GOAL OF THE EXERCISE:
Copy out every line below word for word, leaving out the pictures.

(Stored data)
◆ ◆ ◆

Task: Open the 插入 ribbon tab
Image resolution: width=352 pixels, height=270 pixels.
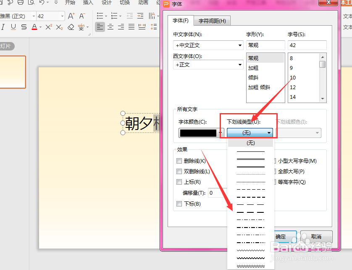Action: [87, 2]
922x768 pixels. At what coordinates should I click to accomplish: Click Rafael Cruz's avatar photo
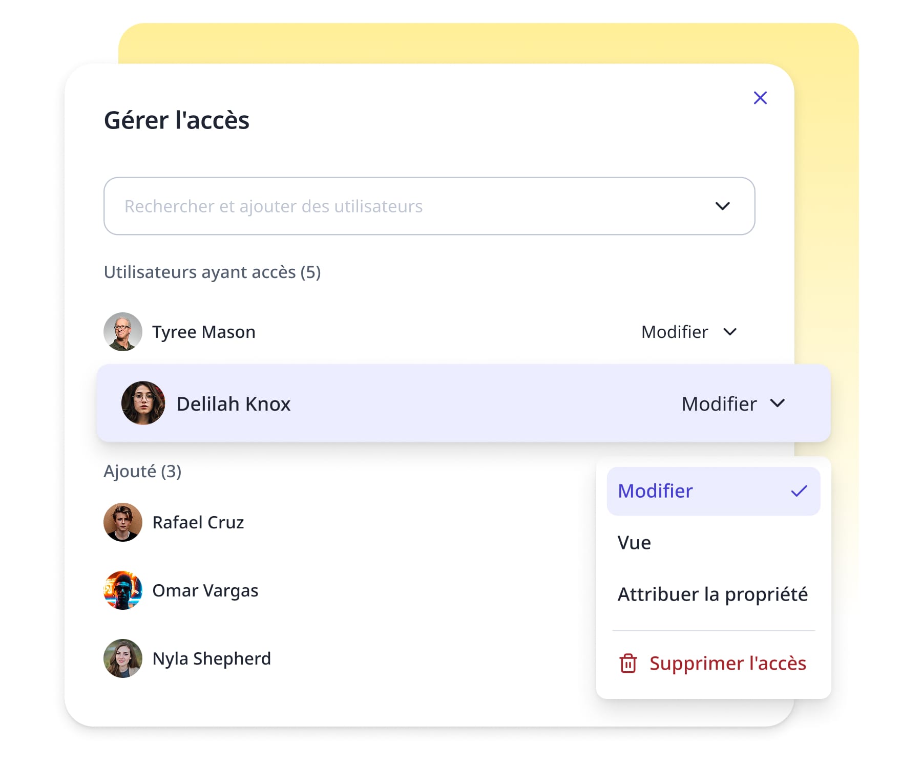click(123, 522)
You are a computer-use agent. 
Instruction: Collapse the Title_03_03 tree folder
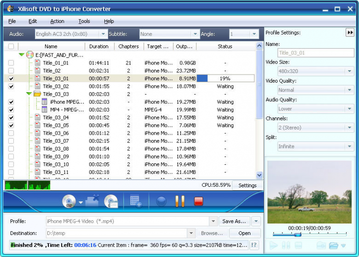(x=29, y=94)
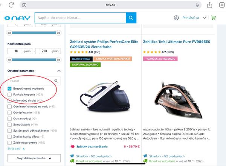The image size is (226, 166).
Task: Check the Zvislé naparovanie option
Action: click(x=9, y=143)
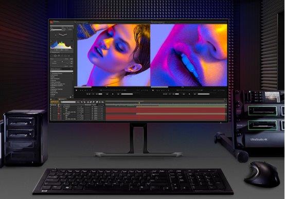The height and width of the screenshot is (199, 285).
Task: Click the play button under the right viewer
Action: tap(189, 94)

◆ ◆ ◆

TASK OUTPUT:
Task: Open the 插入 ribbon tab
Image resolution: width=352 pixels, height=270 pixels.
Action: [87, 2]
922x768 pixels. At what coordinates should I click to accomplish: Click Rafael Cruz's avatar photo
click(123, 522)
You are a computer-use agent. 
Instruction: Collapse the Title_03_03 tree folder
(x=29, y=94)
The image size is (226, 166).
Task: Check the Zvislé naparovanie option
Action: click(x=9, y=143)
The height and width of the screenshot is (199, 285).
Task: Click the play button under the right viewer
Action: tap(189, 94)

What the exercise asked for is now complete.